As company would sponsor him will the points system apply?


----------



## Brockham (Feb 15, 2011)

457 - PR 856 What happens is for certain checks (i.e. skills assessment) you can be exempt if you work in the sponsored occupation for two years on the 457- WHAT IF OVER 45YRS OLD?

Also will company who sponsoring us be able to apply for ENS after 6 months whilst working in country?

Reason why I ask all of this is that since the whole family (Husband , myself & 2 kids) will be moving out on a 457 working visa I would like to think that we could stay and not have to return home. Any advice is really appreciated. Thanks


----------



## amaslam (Sep 25, 2008)

For an 856 no, but the age limit still does.

All eligibility requirements are here:
Employer Nomination Scheme (Subclass 121/856)

If you were to apply without the company (175) then points system would apply.



Brockham said:


> As company would sponsor him will the points system apply?


----------



## amaslam (Sep 25, 2008)

Your company can apply for an 856 on your behalf at any time. Ideally it can even be timed to the week you enter AU. 

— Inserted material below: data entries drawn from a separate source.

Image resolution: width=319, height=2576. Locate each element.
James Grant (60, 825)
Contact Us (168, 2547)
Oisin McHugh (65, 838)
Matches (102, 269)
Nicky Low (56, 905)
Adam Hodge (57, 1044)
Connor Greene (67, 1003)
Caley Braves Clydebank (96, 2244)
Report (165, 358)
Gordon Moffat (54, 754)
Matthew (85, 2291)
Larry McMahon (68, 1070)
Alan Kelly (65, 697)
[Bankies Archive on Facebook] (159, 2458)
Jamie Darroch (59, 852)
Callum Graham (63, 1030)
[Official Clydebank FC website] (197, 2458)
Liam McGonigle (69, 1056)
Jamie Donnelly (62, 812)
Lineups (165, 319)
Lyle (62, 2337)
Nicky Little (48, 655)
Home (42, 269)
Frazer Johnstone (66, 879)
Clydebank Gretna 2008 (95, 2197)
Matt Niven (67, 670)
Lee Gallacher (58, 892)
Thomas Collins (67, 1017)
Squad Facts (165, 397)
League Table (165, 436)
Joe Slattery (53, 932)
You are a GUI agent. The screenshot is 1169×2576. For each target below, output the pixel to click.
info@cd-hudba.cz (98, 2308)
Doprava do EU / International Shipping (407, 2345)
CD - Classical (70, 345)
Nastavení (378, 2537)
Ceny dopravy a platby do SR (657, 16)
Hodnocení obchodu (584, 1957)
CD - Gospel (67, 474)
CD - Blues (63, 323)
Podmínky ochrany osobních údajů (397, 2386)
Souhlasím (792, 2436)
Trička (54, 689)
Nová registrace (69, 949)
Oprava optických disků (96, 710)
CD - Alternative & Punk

I know about the exemption because I also used it to go from 457 --> 856. But your big barrier right now is the age. You won't be eligible for a 856 once you turn 45. So you need to forget about the 2 yr work in country exemption and look at the third condition (the skills assessment). That way you can apply for an 856.

If you were doing a 175 the process and forms would be the same but they would not depend on the company. The big advantage of the 856 other than processing time (priority 1) is that you get it onshore (without leaving AU). A 175 I believe you need to leave AU to receive it and then return on it to become activated as a PR.



Brockham said:


> 457 - PR 856 What happens is for certain checks (i.e. skills assessment) you can be exempt if you work in the sponsored occupation for two years on the 457- WHAT IF OVER 45YRS OLD?
> 
> Also will company who sponsoring us be able to apply for ENS after 6 months whilst working in country?
> 
> Reason why I ask all of this is that since the whole family (Husband , myself & 2 kids) will be moving out on a 457 working visa I would like to think that we could stay and not have to return home. Any advice is really appreciated. Thanks


----------



## Brockham (Feb 15, 2011)

So as long as company apply 856 before he is 45 this should work?


----------



## amaslam (Sep 25, 2008)

Yes, and as long as you pass the skills assessment and other requirements (health and police checks).



Brockham said:


> So as long as company apply 856 before he is 45 this should work?


----------



## Brockham (Feb 15, 2011)

amaslam said:


> Yes, and as long as you pass the skills assessment and other requirements (health and police checks).


Sounds good now just need to secure that job and will then ask company to sponsor us on 856 visa after 6 months probation or before.

Many thanks for your help. This is a good site!


----------